Data items
**********
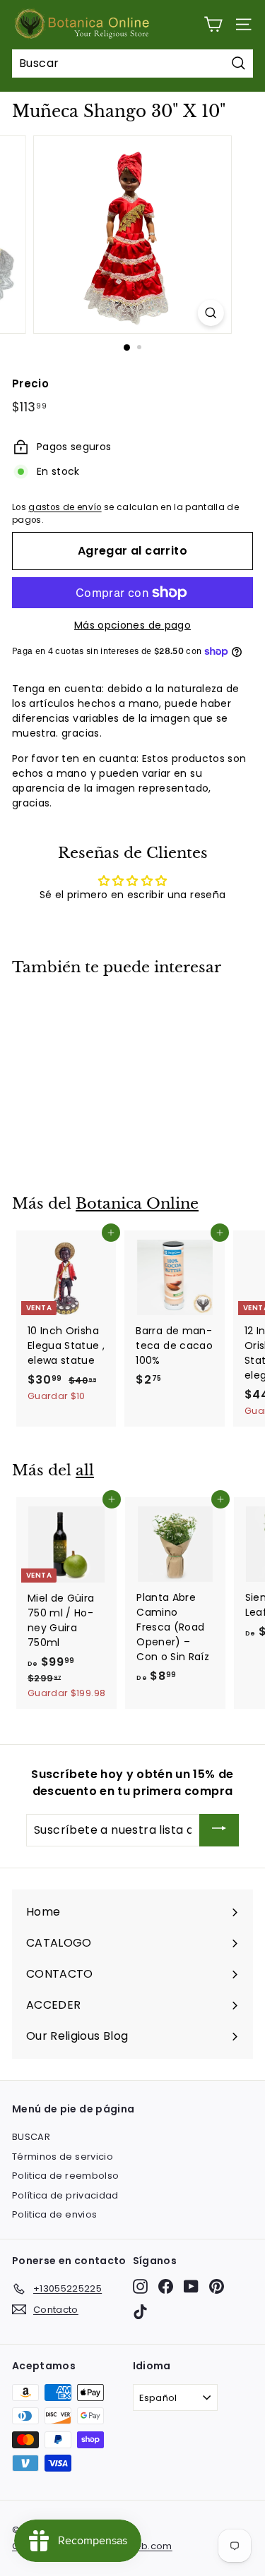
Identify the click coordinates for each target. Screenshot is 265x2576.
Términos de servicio (62, 2156)
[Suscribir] (219, 1830)
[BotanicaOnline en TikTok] (140, 2311)
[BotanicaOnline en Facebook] (165, 2286)
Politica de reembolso (65, 2175)
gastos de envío (64, 507)
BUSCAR (31, 2136)
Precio (30, 383)
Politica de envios (54, 2214)
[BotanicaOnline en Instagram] (140, 2286)
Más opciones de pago (132, 625)
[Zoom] (211, 313)
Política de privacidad (65, 2195)
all (85, 1470)
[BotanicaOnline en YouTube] (191, 2286)
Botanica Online (137, 1204)
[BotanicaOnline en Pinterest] (216, 2286)
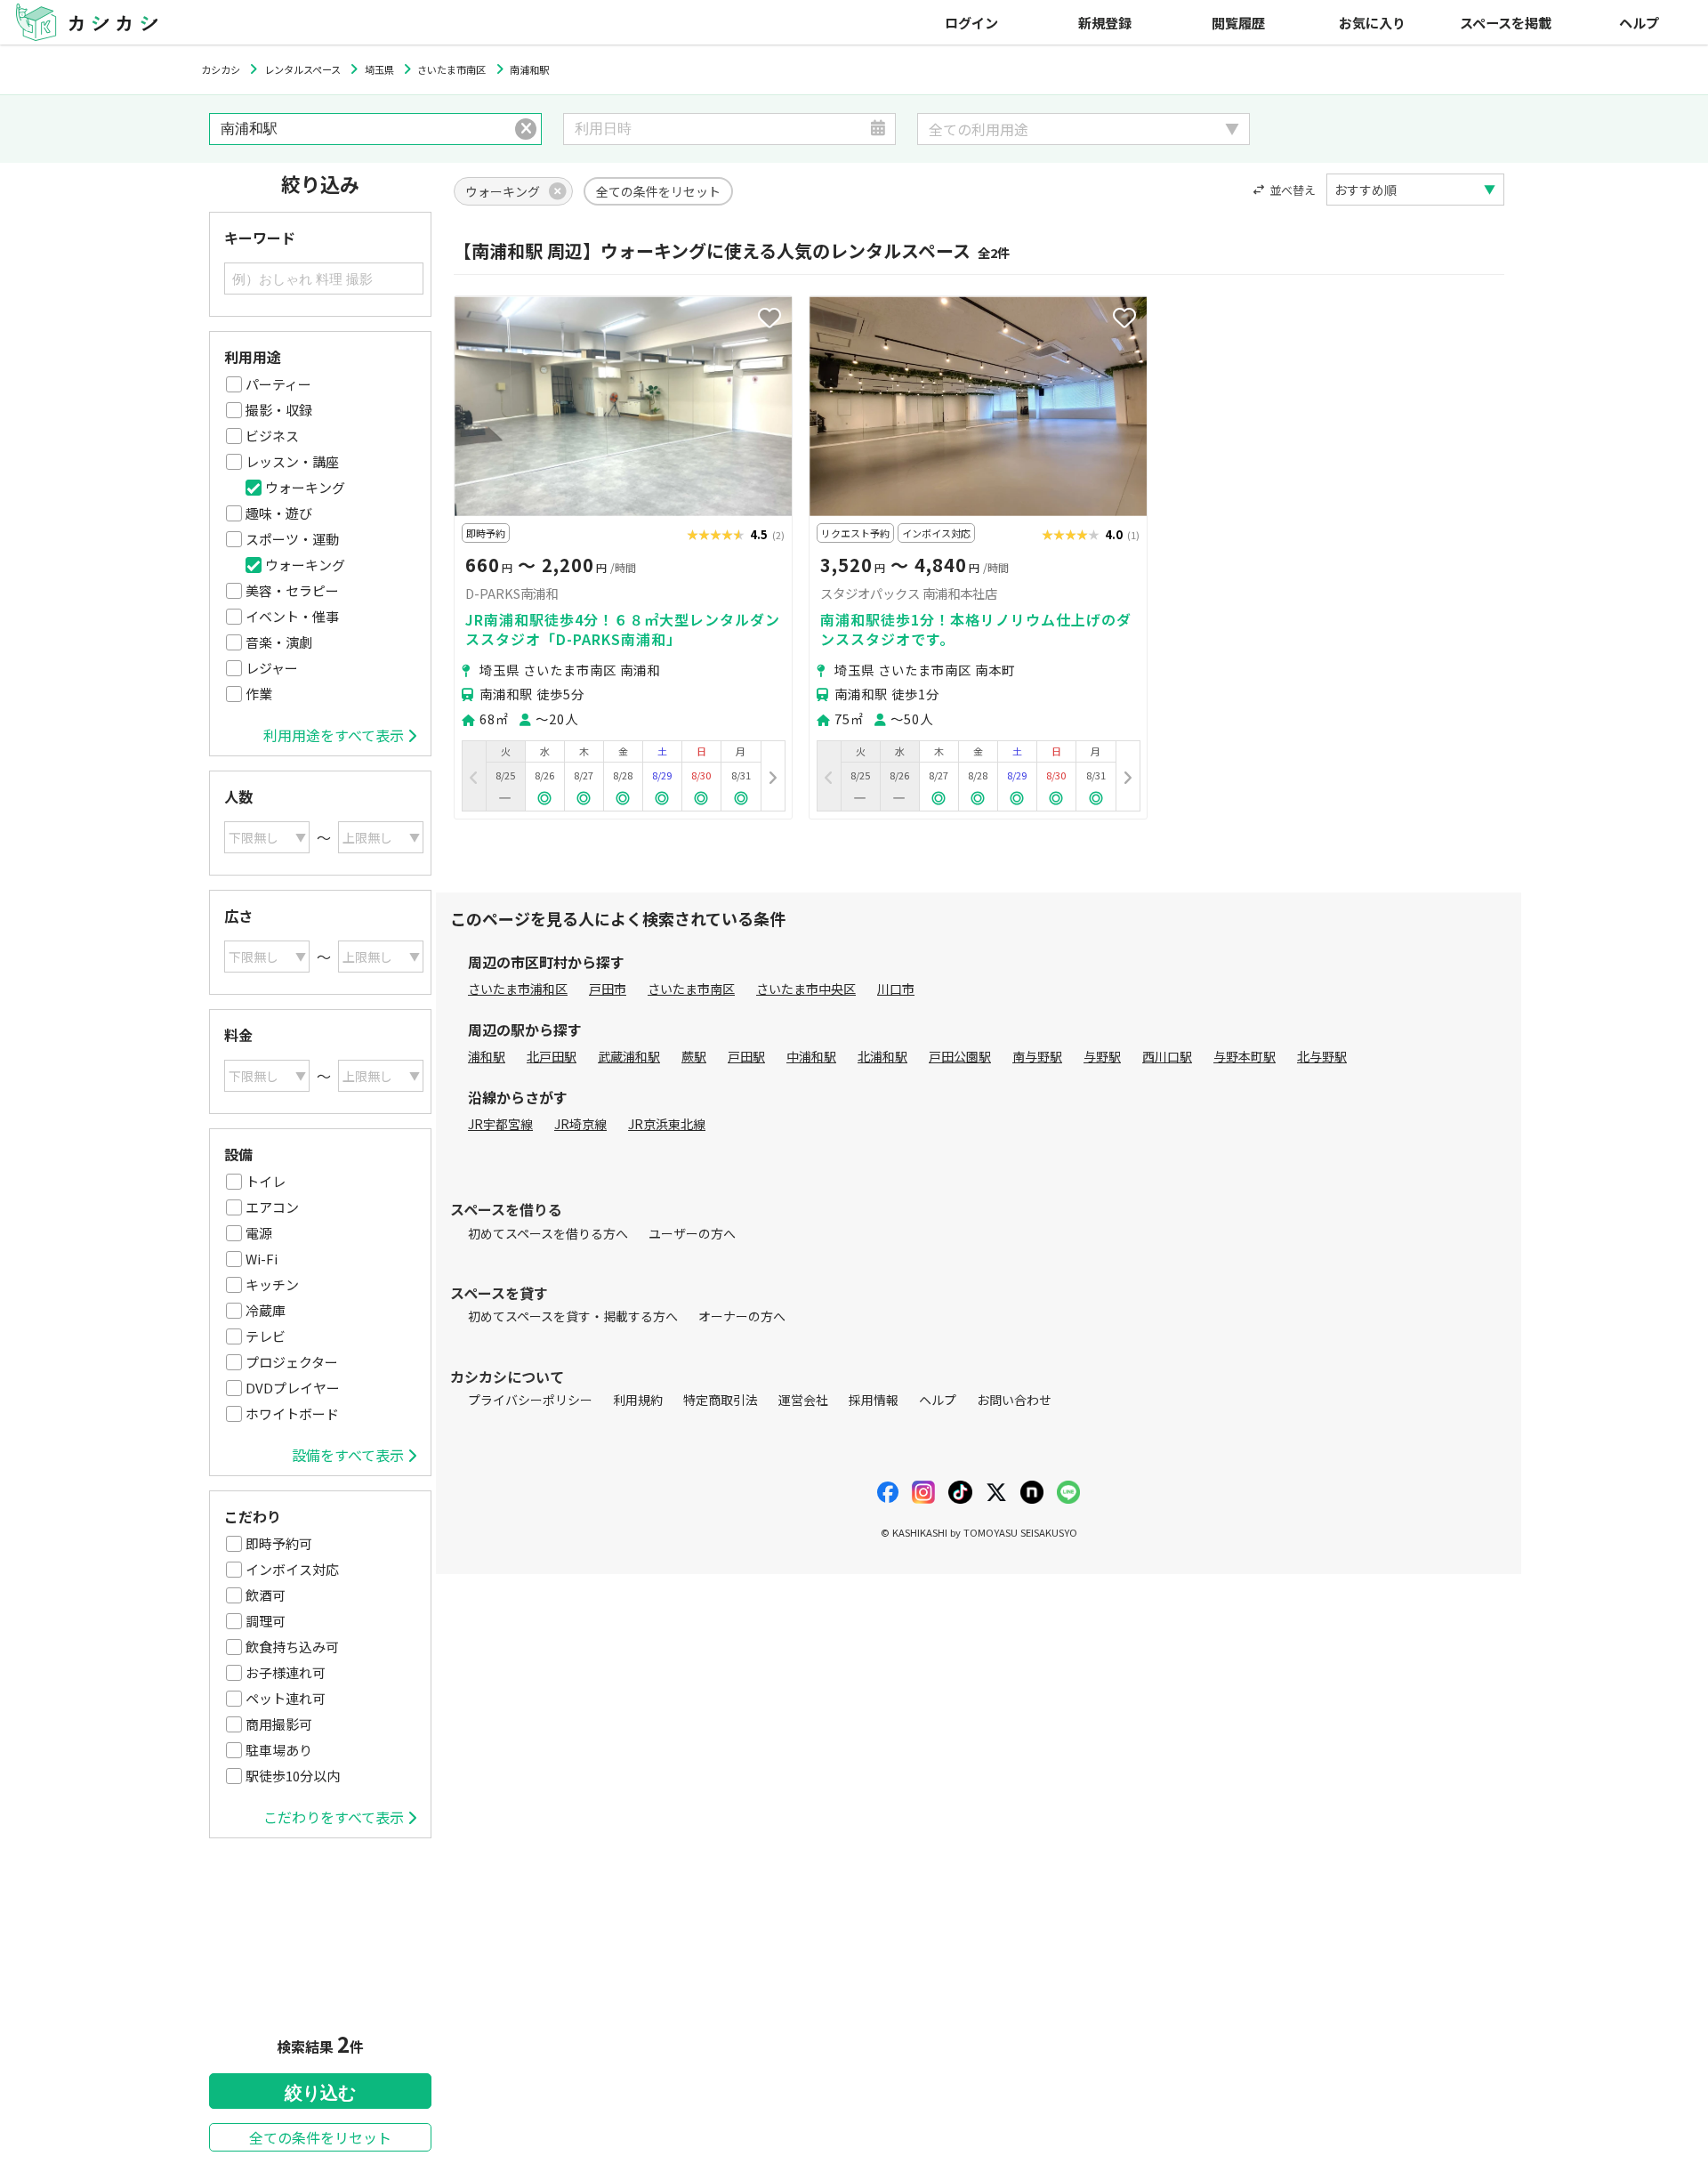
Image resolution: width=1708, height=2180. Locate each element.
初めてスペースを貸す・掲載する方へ (573, 1316)
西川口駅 (1167, 1056)
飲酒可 (266, 1595)
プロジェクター (292, 1361)
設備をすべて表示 (348, 1454)
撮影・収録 (279, 409)
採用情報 (873, 1400)
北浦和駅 (882, 1056)
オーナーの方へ (742, 1316)
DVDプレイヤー (293, 1387)
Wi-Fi (262, 1258)
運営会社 (803, 1400)
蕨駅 (693, 1056)
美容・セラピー (292, 590)
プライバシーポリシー (530, 1400)
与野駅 (1102, 1056)
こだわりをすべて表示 (333, 1817)
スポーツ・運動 (292, 538)
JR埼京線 (580, 1124)
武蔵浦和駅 (629, 1056)
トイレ (266, 1181)
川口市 (895, 988)
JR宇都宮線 (500, 1124)
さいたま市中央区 (806, 988)
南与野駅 (1037, 1056)
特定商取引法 (720, 1400)
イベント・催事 (292, 616)
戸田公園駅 (960, 1056)
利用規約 (638, 1400)
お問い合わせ (1014, 1400)
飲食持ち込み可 (292, 1646)
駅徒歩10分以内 (293, 1775)
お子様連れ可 (286, 1672)
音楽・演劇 (279, 642)
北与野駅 (1322, 1056)
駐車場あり (279, 1749)
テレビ (266, 1336)
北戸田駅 (551, 1056)
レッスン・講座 (292, 461)
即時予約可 (279, 1543)
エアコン (272, 1207)
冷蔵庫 (266, 1310)
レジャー (272, 667)
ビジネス (272, 435)
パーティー (278, 384)
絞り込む (320, 2093)
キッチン (272, 1284)
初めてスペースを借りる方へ (548, 1233)
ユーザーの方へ (692, 1233)
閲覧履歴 (1238, 22)
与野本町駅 (1244, 1056)
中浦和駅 (811, 1056)
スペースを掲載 (1505, 22)
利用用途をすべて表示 (333, 735)
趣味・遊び (279, 513)
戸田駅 (746, 1056)
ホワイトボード (292, 1413)
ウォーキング (305, 487)
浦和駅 (486, 1056)
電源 (259, 1232)
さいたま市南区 (691, 988)
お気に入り (1372, 22)
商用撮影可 (279, 1724)
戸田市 (607, 988)
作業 (259, 693)
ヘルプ (1639, 22)
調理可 (266, 1620)
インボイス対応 (292, 1569)
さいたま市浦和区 (518, 988)
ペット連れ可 (286, 1698)
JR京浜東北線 (666, 1124)
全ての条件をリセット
**********
_Task statement_. An exact copy of the lines above between the line holding "イベント・催事 (292, 616)" and the line holding "利用用途をすべて表示 (333, 735)", inclusive, is the whole answer.

_Output of the task_.
イベント・催事 (292, 616)
戸田公園駅 (960, 1056)
利用規約 (638, 1400)
お問い合わせ (1014, 1400)
飲食持ち込み可 (292, 1646)
駅徒歩10分以内 (293, 1775)
お子様連れ可 (286, 1672)
音楽・演劇 (279, 642)
北与野駅 (1322, 1056)
駐車場あり (279, 1749)
テレビ (266, 1336)
北戸田駅 (551, 1056)
レッスン・講座 (292, 461)
即時予約可 (279, 1543)
エアコン (272, 1207)
冷蔵庫 (266, 1310)
レジャー (272, 667)
ビジネス (272, 435)
パーティー (278, 384)
絞り込む (320, 2093)
キッチン (272, 1284)
初めてスペースを借りる方へ (548, 1233)
ユーザーの方へ (692, 1233)
閲覧履歴 (1238, 22)
与野本町駅 (1244, 1056)
中浦和駅 (811, 1056)
スペースを掲載 (1505, 22)
利用用途をすべて表示 (333, 735)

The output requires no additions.